▶ **Description of the task**:
Copy, from the data below, each line that has the word "value".

Stored records:
=== Section Start ===

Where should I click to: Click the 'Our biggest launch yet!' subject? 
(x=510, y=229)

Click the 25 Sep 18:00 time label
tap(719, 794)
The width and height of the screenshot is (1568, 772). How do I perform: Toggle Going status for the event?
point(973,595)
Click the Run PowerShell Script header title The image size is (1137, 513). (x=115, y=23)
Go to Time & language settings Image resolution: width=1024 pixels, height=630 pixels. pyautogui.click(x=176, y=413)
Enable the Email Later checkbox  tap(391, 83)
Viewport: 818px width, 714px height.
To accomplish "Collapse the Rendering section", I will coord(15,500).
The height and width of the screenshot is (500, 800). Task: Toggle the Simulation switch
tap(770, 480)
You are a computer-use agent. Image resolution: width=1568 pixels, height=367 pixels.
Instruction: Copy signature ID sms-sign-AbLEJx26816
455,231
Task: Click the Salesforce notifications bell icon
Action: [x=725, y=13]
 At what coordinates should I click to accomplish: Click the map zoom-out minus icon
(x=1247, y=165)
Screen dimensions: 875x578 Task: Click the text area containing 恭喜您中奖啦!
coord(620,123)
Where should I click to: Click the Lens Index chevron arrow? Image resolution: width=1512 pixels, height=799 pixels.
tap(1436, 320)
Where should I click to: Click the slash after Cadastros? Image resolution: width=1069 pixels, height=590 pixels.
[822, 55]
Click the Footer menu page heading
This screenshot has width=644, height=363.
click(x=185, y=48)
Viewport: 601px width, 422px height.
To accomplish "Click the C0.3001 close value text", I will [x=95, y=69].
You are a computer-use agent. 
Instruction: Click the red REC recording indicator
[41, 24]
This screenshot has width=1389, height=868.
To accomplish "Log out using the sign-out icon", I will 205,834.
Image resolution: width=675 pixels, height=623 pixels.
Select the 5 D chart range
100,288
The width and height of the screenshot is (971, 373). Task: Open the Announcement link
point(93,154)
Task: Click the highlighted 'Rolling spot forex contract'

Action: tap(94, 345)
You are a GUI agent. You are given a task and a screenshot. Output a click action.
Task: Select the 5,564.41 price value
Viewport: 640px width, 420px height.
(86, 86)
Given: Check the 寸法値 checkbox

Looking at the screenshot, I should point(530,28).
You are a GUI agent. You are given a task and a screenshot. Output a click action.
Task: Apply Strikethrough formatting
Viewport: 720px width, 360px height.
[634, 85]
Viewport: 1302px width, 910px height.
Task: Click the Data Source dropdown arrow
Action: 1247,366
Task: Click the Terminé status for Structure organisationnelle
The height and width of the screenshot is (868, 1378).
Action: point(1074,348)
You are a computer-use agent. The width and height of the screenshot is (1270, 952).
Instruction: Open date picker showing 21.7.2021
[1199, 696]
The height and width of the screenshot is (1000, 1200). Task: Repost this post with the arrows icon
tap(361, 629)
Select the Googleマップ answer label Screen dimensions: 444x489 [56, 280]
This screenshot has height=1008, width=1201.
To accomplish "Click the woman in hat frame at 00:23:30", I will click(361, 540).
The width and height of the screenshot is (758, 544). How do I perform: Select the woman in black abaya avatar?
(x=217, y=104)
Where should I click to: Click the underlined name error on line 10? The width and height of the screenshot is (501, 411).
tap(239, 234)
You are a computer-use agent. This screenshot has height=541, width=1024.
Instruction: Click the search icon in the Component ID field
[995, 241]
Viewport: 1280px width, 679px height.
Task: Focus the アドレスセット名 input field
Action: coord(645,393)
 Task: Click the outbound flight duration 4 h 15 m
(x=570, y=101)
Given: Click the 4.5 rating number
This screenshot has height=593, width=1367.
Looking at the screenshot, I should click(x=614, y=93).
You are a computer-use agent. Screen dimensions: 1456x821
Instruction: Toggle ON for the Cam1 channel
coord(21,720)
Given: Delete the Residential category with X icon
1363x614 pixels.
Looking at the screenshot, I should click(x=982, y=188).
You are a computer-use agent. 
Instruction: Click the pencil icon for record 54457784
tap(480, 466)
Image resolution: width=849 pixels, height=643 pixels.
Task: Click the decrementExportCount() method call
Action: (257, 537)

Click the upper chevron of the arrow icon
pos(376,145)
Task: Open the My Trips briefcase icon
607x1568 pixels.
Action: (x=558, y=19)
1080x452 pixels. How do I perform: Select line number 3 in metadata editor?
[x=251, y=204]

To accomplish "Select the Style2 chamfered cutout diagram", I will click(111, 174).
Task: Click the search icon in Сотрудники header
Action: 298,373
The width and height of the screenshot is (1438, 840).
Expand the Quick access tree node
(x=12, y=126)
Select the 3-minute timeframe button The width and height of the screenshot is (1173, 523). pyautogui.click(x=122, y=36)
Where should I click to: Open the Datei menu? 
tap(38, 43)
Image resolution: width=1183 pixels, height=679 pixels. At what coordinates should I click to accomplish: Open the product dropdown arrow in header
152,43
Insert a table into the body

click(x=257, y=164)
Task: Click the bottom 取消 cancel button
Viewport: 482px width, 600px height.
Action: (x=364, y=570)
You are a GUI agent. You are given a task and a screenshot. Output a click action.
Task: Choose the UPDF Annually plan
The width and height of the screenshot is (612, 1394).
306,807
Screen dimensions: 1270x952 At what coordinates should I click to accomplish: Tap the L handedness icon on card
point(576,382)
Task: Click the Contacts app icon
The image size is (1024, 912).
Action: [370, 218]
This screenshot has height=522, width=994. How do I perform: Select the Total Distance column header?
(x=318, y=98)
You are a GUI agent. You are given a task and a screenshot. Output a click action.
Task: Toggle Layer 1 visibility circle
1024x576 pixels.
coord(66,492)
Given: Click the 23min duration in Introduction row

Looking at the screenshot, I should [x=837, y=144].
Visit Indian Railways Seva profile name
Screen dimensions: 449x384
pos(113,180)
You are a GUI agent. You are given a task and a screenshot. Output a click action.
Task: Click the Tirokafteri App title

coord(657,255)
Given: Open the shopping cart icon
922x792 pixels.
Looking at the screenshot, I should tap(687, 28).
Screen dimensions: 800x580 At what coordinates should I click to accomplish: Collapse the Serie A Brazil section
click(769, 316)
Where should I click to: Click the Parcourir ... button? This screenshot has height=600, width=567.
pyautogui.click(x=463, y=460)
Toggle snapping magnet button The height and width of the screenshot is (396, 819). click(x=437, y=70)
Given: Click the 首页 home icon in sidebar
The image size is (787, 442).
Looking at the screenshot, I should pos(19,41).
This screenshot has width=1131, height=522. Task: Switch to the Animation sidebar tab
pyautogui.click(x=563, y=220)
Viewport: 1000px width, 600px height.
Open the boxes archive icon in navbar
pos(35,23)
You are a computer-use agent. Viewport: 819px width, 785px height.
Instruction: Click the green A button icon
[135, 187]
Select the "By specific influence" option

=== Section End ===

▶ **Solution for this problem**:
To accomplish "Click the C0.3001 close value text", I will [x=95, y=69].
Task: Select the 5,564.41 price value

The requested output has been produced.